At one time, we were just like everyone else. But that was before I told Red, Come ﬂy with me, baby―let's get away from it all. Before we set out on our fast, crazy Las Vegas-Death Valley-Palm Springs road trip. Before we decided to live as large and gorgeous and audacious as the ever-swinging Nevada-California desert.
That was before we experienced the Snap.
Let me explain. You can't think about aroad trip to Las Vegas and Palm Springs and the desert between without thinking Rat Pack, Ocean's 11, '50s and early '60s Hollywood. This was the playground of the stars. And those great, great songs ... My friend Mark, a San Francisco crooner, says this about the perfect swinging tune: "It all starts with the Snap―yes, the Sinatra-cool finger snap, but more than that, it's the pull of the swing rhythm, which is at the heart of American jazz. There's a technical explanation, but it's easier to think of it as the thing that makes your insides feel like they're being twanged.

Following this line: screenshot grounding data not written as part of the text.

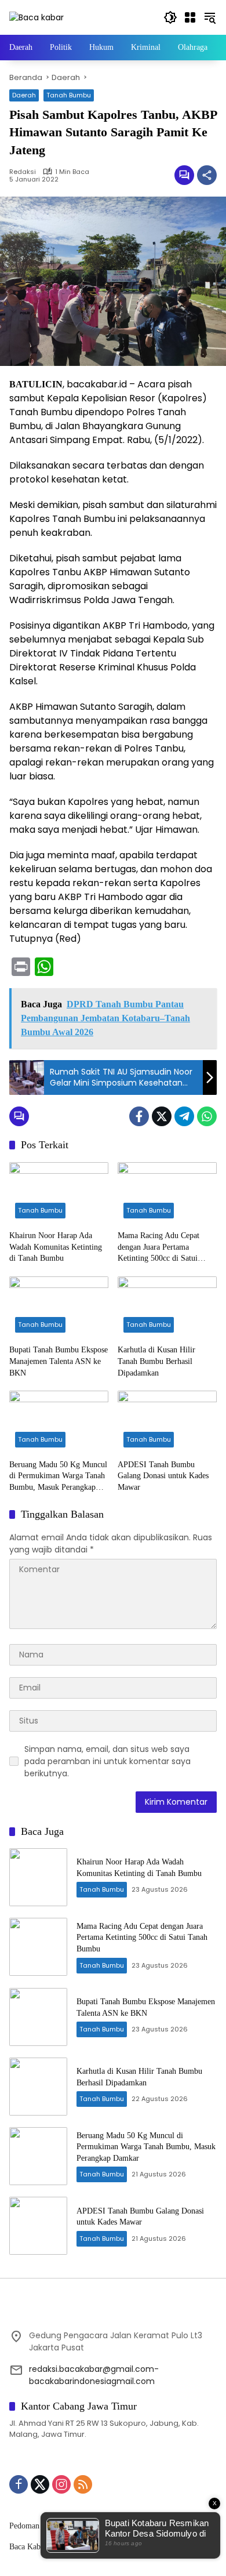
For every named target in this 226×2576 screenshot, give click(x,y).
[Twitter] (162, 1116)
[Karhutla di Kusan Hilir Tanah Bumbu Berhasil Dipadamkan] (167, 1307)
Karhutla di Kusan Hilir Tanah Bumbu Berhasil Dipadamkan (156, 1361)
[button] (170, 17)
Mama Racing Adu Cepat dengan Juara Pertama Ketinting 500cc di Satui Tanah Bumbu (158, 1247)
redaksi (22, 172)
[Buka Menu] (190, 17)
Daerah (24, 95)
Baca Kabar (28, 2546)
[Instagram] (61, 2484)
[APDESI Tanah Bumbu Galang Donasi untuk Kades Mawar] (167, 1422)
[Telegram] (184, 1116)
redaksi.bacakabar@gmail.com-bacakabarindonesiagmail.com (94, 2375)
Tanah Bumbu (68, 95)
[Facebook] (139, 1116)
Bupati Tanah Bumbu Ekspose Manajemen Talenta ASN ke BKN (58, 1361)
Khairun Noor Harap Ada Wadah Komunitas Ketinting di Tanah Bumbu (55, 1246)
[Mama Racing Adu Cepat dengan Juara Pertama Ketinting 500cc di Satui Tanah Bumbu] (167, 1193)
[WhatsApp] (207, 1116)
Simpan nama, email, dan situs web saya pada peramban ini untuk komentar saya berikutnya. (107, 1761)
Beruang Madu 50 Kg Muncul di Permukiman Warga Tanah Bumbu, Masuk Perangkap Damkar (58, 1476)
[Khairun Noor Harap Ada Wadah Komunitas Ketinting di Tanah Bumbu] (58, 1193)
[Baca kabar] (36, 17)
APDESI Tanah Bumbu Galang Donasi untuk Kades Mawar (163, 1476)
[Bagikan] (207, 175)
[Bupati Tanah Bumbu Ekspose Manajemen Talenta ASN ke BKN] (58, 1307)
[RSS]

Let's keep this party polite
Never get out of my sight
Stick with me, baby
I'm the fella
You came in with
Luck be a lady tonight*
*from "Luck Be a Lady Tonight," by Frank Loesser
We rumble out of McCarran International Airport in our rented muscle car and hit the Las Vegas Strip. We're spending some cash on this once-in-a-lifetime trip and have chosen the Venetian Resort Hotel Casino as our refuge. As we head down its drive, the buzz of Vegas dies away, and we buy into the resort's over-the-top, even theatrical, salute to the Old World romance of Venice. Well, more or less. Red shakes her head at the gondolas making their way through the resort's canals: "They're so cheesy!" (I vow to get her on one before we leave town.)